Alessandra Brum salienta que o Cinema Novo “foi muito bem acolhido pela crítica internacional, principalmente pelos jovens críticos da ‘CahiersduCinéma’, que olhavam para o surgimento dos ‘Cinema Novos’ da América Latina com muita curiosidade e acolhimento”. Para ela existia algo inédito nesse período e que não estava restrito ao padrão estético cinematográfico predominante na época.
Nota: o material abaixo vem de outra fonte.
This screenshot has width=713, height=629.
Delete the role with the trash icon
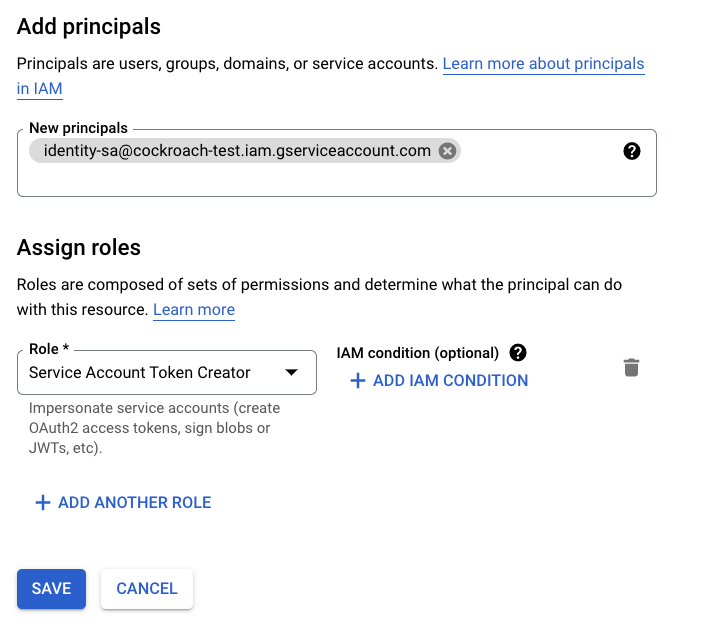point(631,368)
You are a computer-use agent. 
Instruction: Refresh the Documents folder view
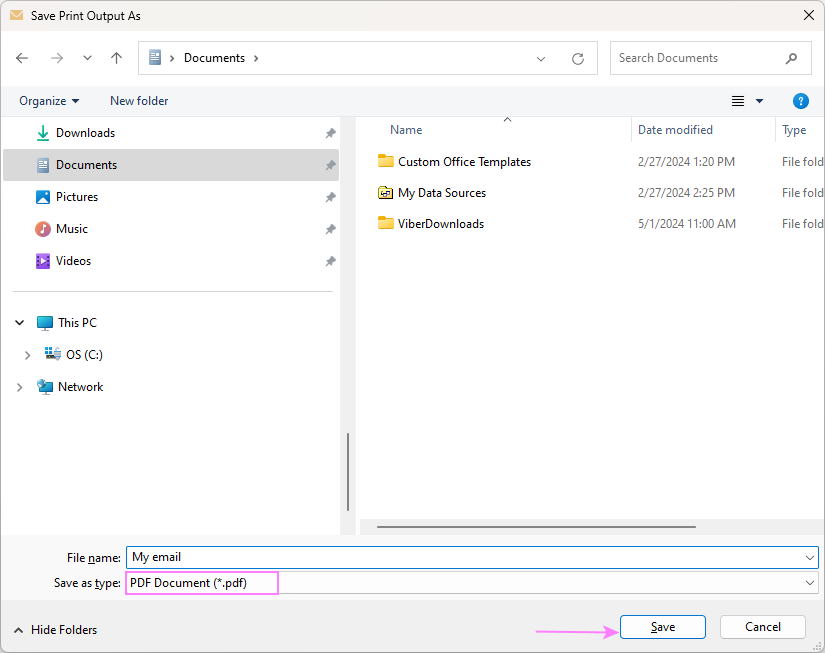(x=578, y=58)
Mesmo com a efervescência cultural vigente, o ‘Cinema Novo’ não foi ao todo visto com bons olhos, a afetação nas chanchadas é um exemplo claro. “Foi um movimento de propostas radicais e ousadas, e, como não poderia deixar de ser, provocou reações controversas, porém, sempre passando longe de críticas neutras ou mornas, o que, segundo alguns, seria por si só uma grande conquista do ponto de vista artístico”, respalda Tristan Aronovich.
Para Sadovski, o movimento cinematográfico em pauta chegou ao Brasil com admiração. Para ele há quem defenda que o ‘Cinema Novo’ foi uma “invenção” dos franceses. “As inovações estéticas e narrativas ganharam o mundo anos depois. Eu tive uma conversa com Martin Scorsese quando ele lançou ‘Os Infiltrados’, e ele se mostrou profundo conhecedor e admirador do Cinema Novo. Mas acredito que, tanto antes como agora, é assunto para cinéfilos muito dedicados, não alcançando o vulto de outros movimentos mundiais”, realça.
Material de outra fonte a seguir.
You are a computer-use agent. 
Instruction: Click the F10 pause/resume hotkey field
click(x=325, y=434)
Mesmo com o novo modelo cinematográfico tendo efervescente reconhecimento, o cineasta baiano Glauber Rocha ainda é o único nome citado fora do Brasil. Líder do movimento ‘Cinema Novo’, Rocha foi responsável por clássicos nacionais como ‘Deus e o Diabo na Terra do Sol’ (1963), ‘Terra em Transe’ (1967), – esse vencedor do Festival de Cannes naquele ano - e ‘O Dragão da Maldade contra o Santo Guerreiro’ (1969). Nessas obras, o autor faz severas críticas sociais enquanto, ao mesmo tempo, busca se afastar do estilo importado dos Estados Unidos.
Outros títulos apresentados nesse período foram ‘Os cafajestes’ (1962) de Ruy Guerra, obra que provocou alarde e escândalo moral por ser o primeiro filme brasileiro a mostrar o nu frontal. ‘Porto dos Caixas’ (1962) de Paulo César Saraceni, ‘Garrincha Alegria do Povo’ (1962) de Joaquim Pedro de Andrade, ‘Assalto ao Trem Pagador’ (1962) de Roberto Faria, ‘Gonga Zumba’ (1964) de Cacá Diegues, ‘Os Fuzis’ (1964) de Ruy Guerra, ‘Maioria Absoluta’ (1964) de Leon Hiszman e ‘O Bandido da Luz Vermelha’ (1968) de Rogério Sganzerla são destaques do ‘Cinema Novo’ brasileiro.
O ‘Cinema Novo’ foi arduamente repelido pelo Regime Militar que surgiu ao mesmo tempo em que o movimento cinematográfico ganhava espaço. Com isso, obras produzidas no Brasil eram mais conhecidas no exterior. Jornalista no semanário ‘O Pasquim’, Glauber Rocha decretou o fim do ‘Cinema Novo’, pois muitos cineastas não aceitaram se render as imposições dos militares que estavam no poder. A partir de então, o cinema nacional entrou em uma compelida nova era.